■ Directions ■
Resume the storage backend architecture document below, continuing it from its last line.

■ Selected text ■
####

Storage Backend Architecture

Published

February 26, 2026

Overview

All core time series types in Neuralyzer use a unified, three-layer storage abstraction that supports multiple backends (owning, view, lazy) while maintaining high performance through cache optimization. This document describes the architecture, explains the design decisions, and provides guidance for working with storage backends.

The storage architecture applies to five data types:

Data Type Template Has EntityId Data Layout
AnalogTimeSeries No No Flat float array, uniform sampling
RaggedAnalogTimeSeries No No SoA (time, float) pairs, ragged
RaggedTimeSeries<T> Yes (T = Mask2D, Line2D, Point2D<float>) Yes SoA (time, data, entity_id), ragged
DigitalEventSeries No Yes Sorted TimeFrameIndex + EntityId
DigitalIntervalSeries No Yes Sorted Interval{start,end} + EntityId

Three-Layer Design

Every storage implementation follows the same three-layer pattern:

┌────────────────────────────────────────────────────────┐
│  Layer 3: Type-Erased Wrapper                          │
│  StorageConcept (virtual) + StorageModel<T> (adapter)  │
│  → Runtime polymorphism, hides template parameters     │
├────────────────────────────────────────────────────────┤
│  Layer 2: Concrete Storage Implementations             │
│  Owning / View / Lazy                                  │
│  → Actual data storage and access logic                │
├────────────────────────────────────────────────────────┤
│  Layer 1: CRTP Base Class                              │
│  StorageBase<Derived>                                  │
│  → Zero-overhead compile-time dispatch                 │
└────────────────────────────────────────────────────────┘

Layer 1: CRTP Base

Each storage family defines a CRTP (Curiously Recurring Template Pattern) base class that provides a common interface dispatched at compile time with zero overhead:

template<typename Derived, typename TData>
class RaggedStorageBase {
public:
    [[nodiscard]] size_t size() const { 
        return static_cast<Derived const*>(this)->sizeImpl(); 
    }
    [[nodiscard]] TimeFrameIndex getTime(size_t idx) const { 
        return static_cast<Derived const*>(this)->getTimeImpl(idx); 
    }
    [[nodiscard]] TData const& getData(size_t idx) const { 
        return static_cast<Derived const*>(this)->getDataImpl(idx); 
    }
    // ... other methods delegate to Derived::*Impl()

####

■ Provided data ■
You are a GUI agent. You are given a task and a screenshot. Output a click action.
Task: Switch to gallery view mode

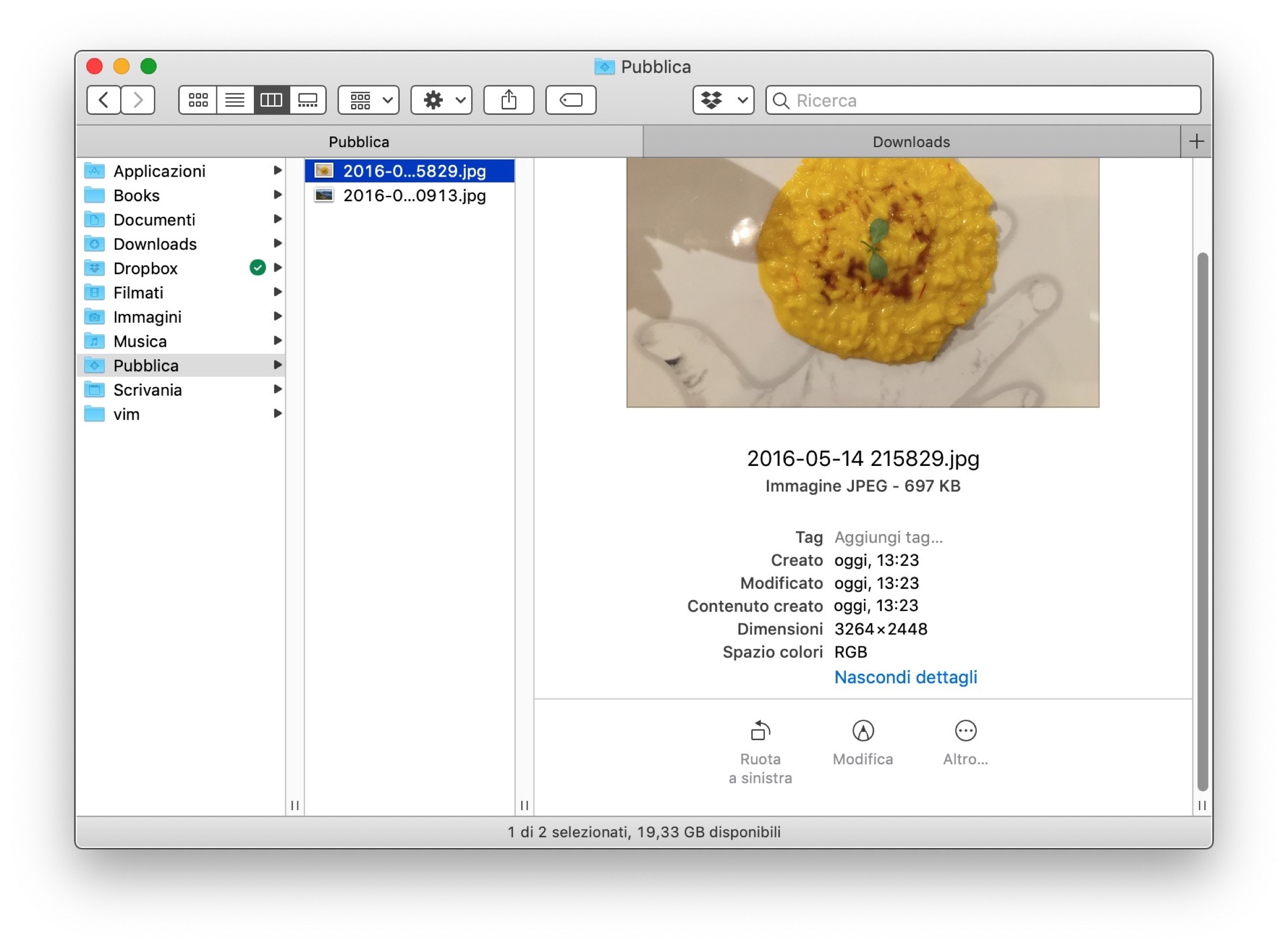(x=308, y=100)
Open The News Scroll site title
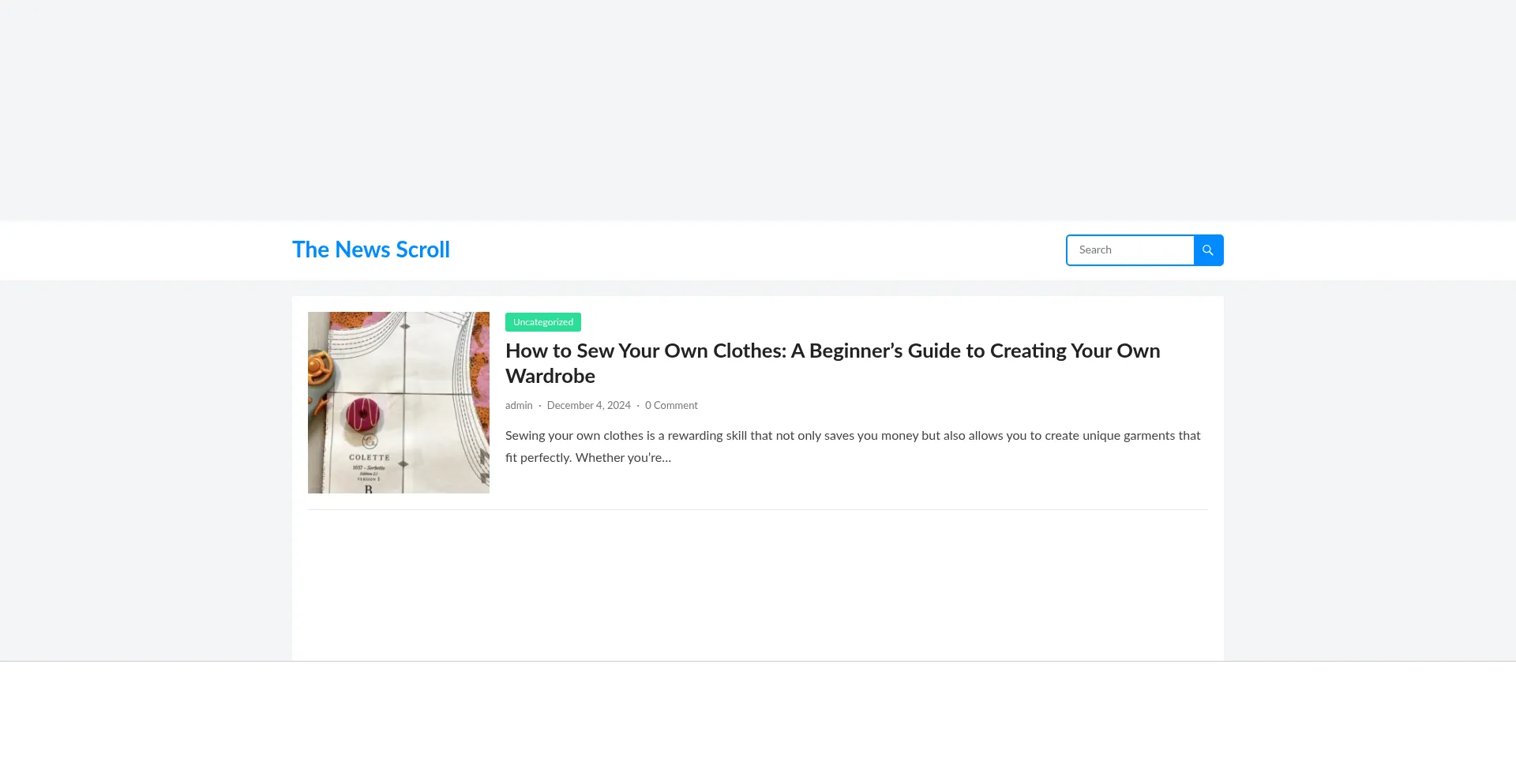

####

■ Response to this exercise ■
};

Each concrete storage class (Owning, View, Lazy) inherits from this base and provides the *Impl() methods. The compiler resolves all calls at compile time — no virtual dispatch.

CRTP Base Classes by Type

Data Type CRTP Base Key Methods
RaggedTimeSeries<T> RaggedStorageBase<D, TData> size, getTime, getData, getEntityId, findByEntityId, getTimeRange, tryGetCache
RaggedAnalogTimeSeries RaggedAnalogStorageBase<D> size, getTime, getValue, getTimeRange, getValuesAtTime, tryGetCache
DigitalEventSeries DigitalEventStorageBase<D> size, getEvent, getEntityId, findByTime, findByEntityId, getTimeRange, tryGetCache
DigitalIntervalSeries DigitalIntervalStorageBase<D> size, getInterval, getEntityId, findByInterval, getOverlappingRange, getContainedRange, tryGetCache
AnalogTimeSeries AnalogDataStorageBase<D> getValueAt, size, getSpan, isContiguous

Layer 2: Concrete Storage Backends

Each storage family provides three concrete implementations:

Owning Storage

Owns the data in contiguous arrays. Supports full mutation (add, remove, clear). Uses Structure-of-Arrays (SoA) layout for cache-friendly iteration:

// Example: OwningRaggedStorage<TData>
class OwningRaggedStorage<TData> : public RaggedStorageBase<...> {
    std::vector<TimeFrameIndex> _times;
    std::vector<TData>          _data;
    std::vector<EntityId>       _entity_ids;
    
    // Acceleration structures
    std::map<TimeFrameIndex, std::pair<size_t, size_t>> _time_ranges;
    std::unordered_map<EntityId, size_t> _entity_to_index;
};

Performance characteristics:

  • Cache always valid (contiguous memory)
  • O(1) amortized append, O(1) EntityId lookup via hash map
  • O(log n) time-based lookup via sorted map

View Storage

Zero-copy reference to a subset of owning storage, filtered by time range or EntityIds:

// Example: ViewRaggedStorage<TData>
class ViewRaggedStorage<TData> : public RaggedStorageBase<...> {
    std::shared_ptr<OwningRaggedStorage<TData> const> _source;
    std::vector<size_t> _indices;  // indices into source arrays
};

Performance characteristics:

  • No data duplication — holds only index vector
  • Cache valid when indices are contiguous (e.g., time range that maps to consecutive elements)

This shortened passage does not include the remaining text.